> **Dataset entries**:
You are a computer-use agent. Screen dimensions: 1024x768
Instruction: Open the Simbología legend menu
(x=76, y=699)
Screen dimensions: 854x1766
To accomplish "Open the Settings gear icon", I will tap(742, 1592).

==

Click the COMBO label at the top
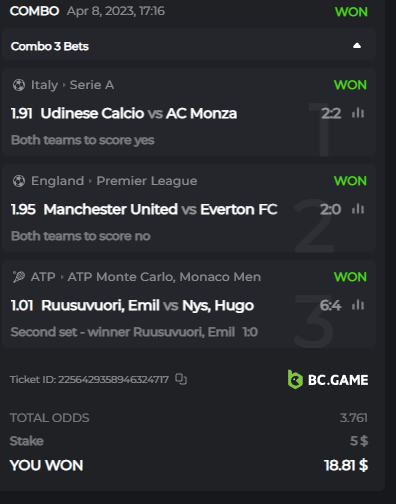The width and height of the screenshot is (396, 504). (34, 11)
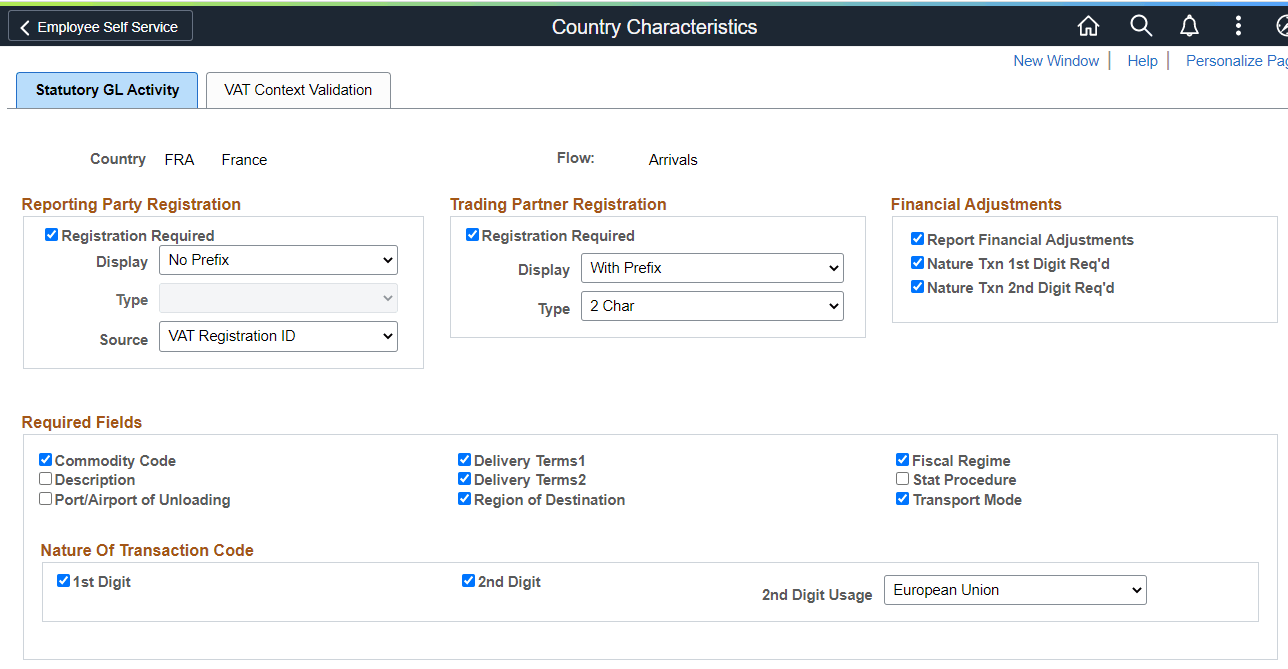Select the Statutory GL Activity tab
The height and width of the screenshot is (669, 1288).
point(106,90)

> **EXERCISE OBJECTIVE**: Whenever a line of the data includes the word "dimensions", show that line in full.

> **ANSWER TO THIS EXERCISE**:
You are a computer-use agent. Screen dimensions: 1024x768
Screen dimensions: 854x1766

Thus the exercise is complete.